In the late 1950s hard-edge painting attempted to conquer reality with a strategy using impersonal execution and industrial paint. Large scale formate became integral to their work to manifest a stronger presence in the material world. However the problems became clear: In the end, the intention behind the work was bigger than any canvas and the impersonal paint application spoke of nothing else but the individual hiding behind it. Ultimately hard-edge paintings are predominantly pictures about wanting and not just factual objects. Painting is not a reality in the physical sense; it is rather projection.

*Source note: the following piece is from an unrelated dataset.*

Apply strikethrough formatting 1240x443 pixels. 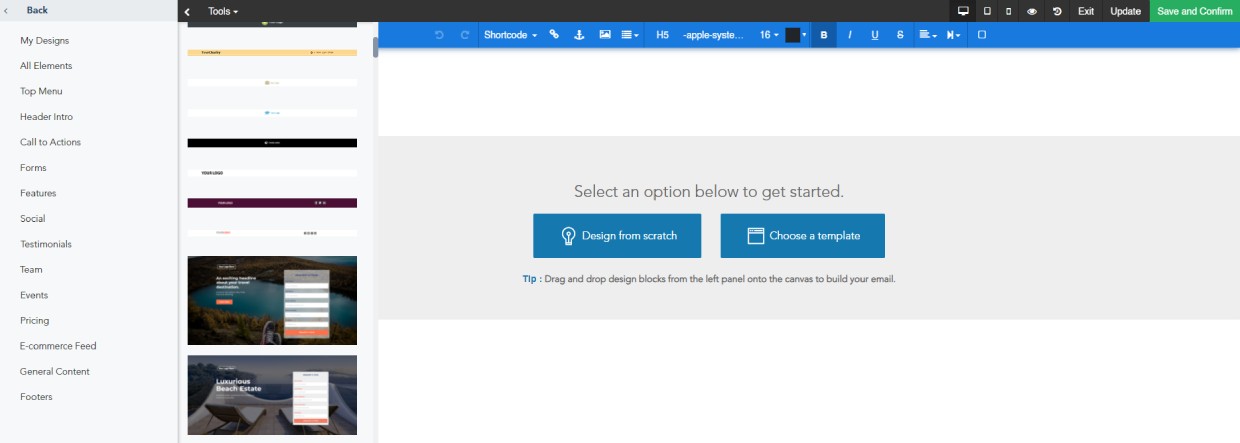(x=900, y=35)
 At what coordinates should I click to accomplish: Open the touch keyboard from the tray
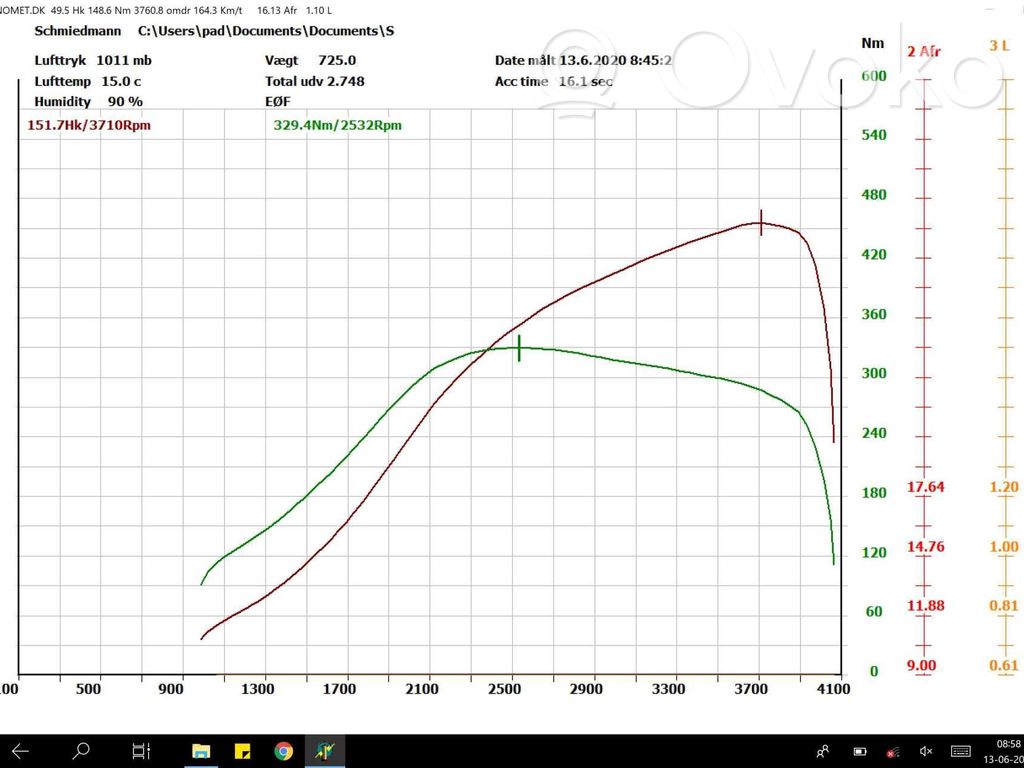click(x=961, y=752)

It´s this conceptional rebound which fascinates me. To create something which is present in the physical world but only to provide a kind of wormhole, as a path into the planes of ideas, feelings and thoughts. Thus, a painting only needs to be constructed stable enough to hold some layers of paint and to withstand a viewer's gaze. Anything else is unnecessary, possibly hindering.
Most of my paintings are large in size, but light weight. Large, because relating to the scale of the body is important to me and light in weight due to their spare construction. Some of them are painted with gestural brushstrokes, others are rather minimalist and monochrome. Occasionally the surface stays completely unpainted and the shape of the canvas becomes the expressive element. Curated configuration of my paintings can be crucial to their perception. At times I just lay them on the floor, hang them resolutely on ceiling, in the middle of the room or even in between the trees in a forest.
The contextual arrangements and the distinctive shapes lend to the work a strong physical presence and a curious or potent ambiguity. There is an deliberate affinity to film props or Cargo Cult objects. I am intrigued to uncouple reality from conception and the possibility of letting the one go to cherish the other - just borne by one's own projection.
As a child, my older brother copied the picture Monk by the Sea by Caspar David Friedrich. In his version, however, he simply omitted the monk. What remained was a vast emptiness, an incomplete and amorphic world of color. All illusion and all voyeurism were gone. Looking at it suddenly it felt like the painting was actually looking at me or even pulling me in. At the spot of the vanished monk, I set foot into it like an actor steps into a scenery - but with no-one watching.
I want to reanimate this kind of perception in my own artwork. Recently my paintings have become increasingly more abstract and fragmented. With the aid of these intrinsic fragments, I try to find my way around through an inner territory. The pictures or sculptural painting I build are like temporary furnishing to host a projection into a concealed interior, which I am about to recapture.